CONSIGNES DE LA TÂCHE —
Recopiez à l'identique les données ci-dessous, depuis la ligne qui contient "Close the Prefguru chart panel" jusqu'à celle qui contient "[x=373, y=433]", ces deux lignes comprises.
──────── DONNÉES DE TRAVAIL ────────
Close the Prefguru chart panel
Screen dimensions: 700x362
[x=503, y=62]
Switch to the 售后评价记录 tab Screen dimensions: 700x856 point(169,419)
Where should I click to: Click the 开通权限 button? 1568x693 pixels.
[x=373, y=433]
────────
──────── DONNÉES DE TRAVAIL ────────
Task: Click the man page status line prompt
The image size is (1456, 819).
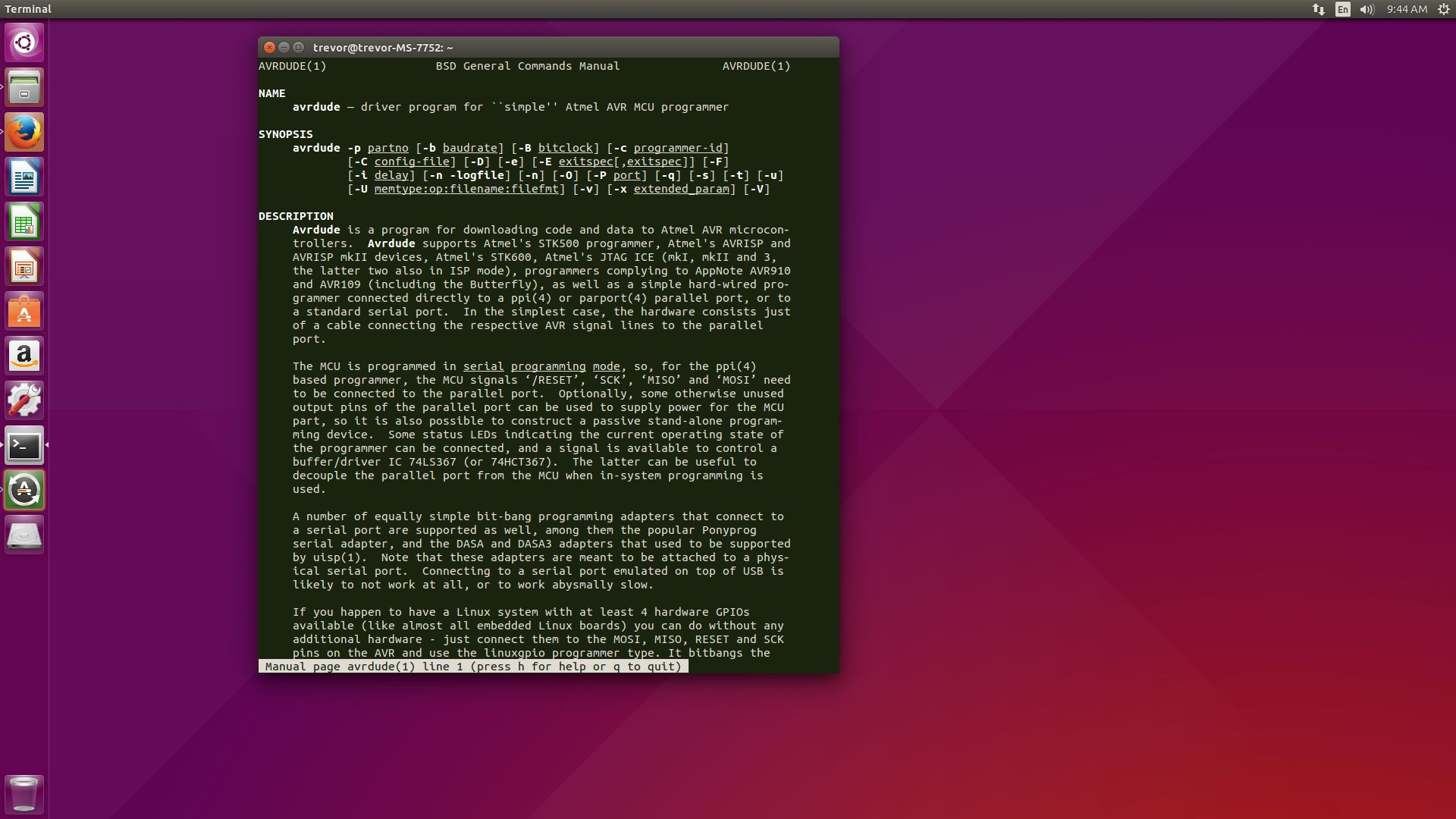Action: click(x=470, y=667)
────────
RÉSULTAT ATTENDU —
Close the Prefguru chart panel
Screen dimensions: 700x362
[x=503, y=62]
Switch to the 售后评价记录 tab Screen dimensions: 700x856 point(169,419)
Where should I click to: Click the 开通权限 button? 1568x693 pixels.
[x=373, y=433]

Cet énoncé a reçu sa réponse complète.